If fiction is more your style, The Art Forger is a must read for any art lover. Claire is a talented artist who has been unjustly blackballed by the art establishment. Then a successful gallery owner asks her to forge a Degas stolen from the Gardner museum in exchange for a one-woman show at his pretigious gallery. Almost immediately she suspects the stolen painting might be a forgery, but the more she works on her own forgery, the more entangled she becomes. This novel has so many rewarding twists and turns it is impossible to put down.

And for a new picture book to interest your little one in art (both the masterpieces and creating their own), try The Museum by Susan Verde and illustrated by Peter H. Reynolds. A child makes her way through a museum and reacts to the some of the world’s greatest masterpieces. And, of course, is inspired to create her own.

-Erin

The Gardner Heist: the True Story of the World’s Largest Unsolved Art Theft by Ulrich Boser; Harper Collins; $14.99

The Art Forger by B.A. Shapiro; Workman; $23.95

The Museum by Susan Verde illus by Peter H. Reynolds; Abrams; $16.05

The Dark

Caldecott-winner Jon Klassen and The Series of Unfortunate Events author Lemony Snicket (talk about a dynamic duo) tackle one of childhood’s toughest topics: the dark.

Readers are led into a dark basement in this charming and beautifully illustrated tale about conquering your fear of the dark.
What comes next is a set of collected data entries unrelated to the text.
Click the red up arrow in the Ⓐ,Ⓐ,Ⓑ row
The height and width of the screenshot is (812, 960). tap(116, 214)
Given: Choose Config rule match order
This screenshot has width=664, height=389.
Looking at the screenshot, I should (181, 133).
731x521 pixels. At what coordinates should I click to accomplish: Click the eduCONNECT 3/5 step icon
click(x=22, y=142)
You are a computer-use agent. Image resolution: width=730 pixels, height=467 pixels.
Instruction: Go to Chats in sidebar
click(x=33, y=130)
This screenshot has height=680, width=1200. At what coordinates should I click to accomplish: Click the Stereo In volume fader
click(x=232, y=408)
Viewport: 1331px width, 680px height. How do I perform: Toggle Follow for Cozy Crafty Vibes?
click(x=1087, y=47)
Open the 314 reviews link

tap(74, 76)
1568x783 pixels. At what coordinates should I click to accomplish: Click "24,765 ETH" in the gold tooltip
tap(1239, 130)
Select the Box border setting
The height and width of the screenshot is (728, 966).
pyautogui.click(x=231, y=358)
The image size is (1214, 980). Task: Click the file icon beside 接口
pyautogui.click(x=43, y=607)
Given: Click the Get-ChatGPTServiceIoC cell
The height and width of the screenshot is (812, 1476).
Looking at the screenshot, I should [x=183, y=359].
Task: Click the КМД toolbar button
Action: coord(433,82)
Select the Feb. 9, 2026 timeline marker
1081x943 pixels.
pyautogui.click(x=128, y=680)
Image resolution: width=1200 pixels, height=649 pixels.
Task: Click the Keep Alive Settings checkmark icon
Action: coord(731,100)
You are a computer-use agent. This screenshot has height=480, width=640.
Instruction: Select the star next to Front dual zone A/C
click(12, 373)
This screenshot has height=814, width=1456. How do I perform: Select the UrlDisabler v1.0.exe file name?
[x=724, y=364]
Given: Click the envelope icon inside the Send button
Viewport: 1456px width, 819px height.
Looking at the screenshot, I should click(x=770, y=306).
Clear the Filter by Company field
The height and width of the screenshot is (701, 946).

Just slightly spooky, but ultimately sweet, this picture book will have you reading and rereading long after lights out.

-Erin

The Dark by Lemony Snicket, illustrated by Jon Klassen; Little Brown; $16.99

Who Says Women Can’t Be Doctors? by Tanya Lee Stone, illustrated by Marjorie Priceman

Award-winning author Tanya Lee Stone (Almost Astronauts, The Good, the Bad, and the Barbie) brings her nonfiction expertise to picture books. In Who Says Women Can’t Be Doctors? Stone tells the fascinating story of Elizabeth Blackwell, the first woman to graduate from medical school and practice as a doctor. I’m not normally a huge fan of nonfiction picture books, but Stone’s narrative isn’t too long, and it flows like a bedtime story. She leaves the extra facts and specific details for her author’s note, and keeps the text appropriately simple.

Even if I didn’t love the text, I would buy this book based on the illustrations alone. Two-time Caldecott Honor winner, Marjorie Priceman brings the text to life with bright and whimsical illustrations. This book is the perfect introduction to nonfiction for the 3-6 year old crowd.

— Erin

Who Says Women Can’t Be Doctors?: The Story of Elizabeth Blackwell by Tanya Lee Stone, illustrated by Marjorie Price; Henry Holt & Company; $16.99

Winter is on the way!

It’s taken quite a long time this year, but the air is finally chilly enough outside to start reading books about winter. One of my favorites of this upcoming season is Eileen Spinelli’s Cold Snap. It’s perfect for sharing with your loved ones as a fire roars in your fireplace (or, if you’re like me, the electric baseboard heaters warm the room) and you sip on some toasty hot chocolate.

The story is the perfect mixture of cozy and sweet, perfect for reading on a chilly day. Included is a recipe for Miss Dove’s Sugar-on-Snow Candy, which would be great to make after reading the story! Yum! The temperature in Toby Mills is COLD and as each day passes, it just gets colder and colder. Icicles are hanging from the General Toby’s statue and no one can seem to get warm. Everyone is discouraged and lonely and COLD, until the Mayor’s wife has a brilliant idea, bring the entire town together for a fun surprise to ride out the cold snap.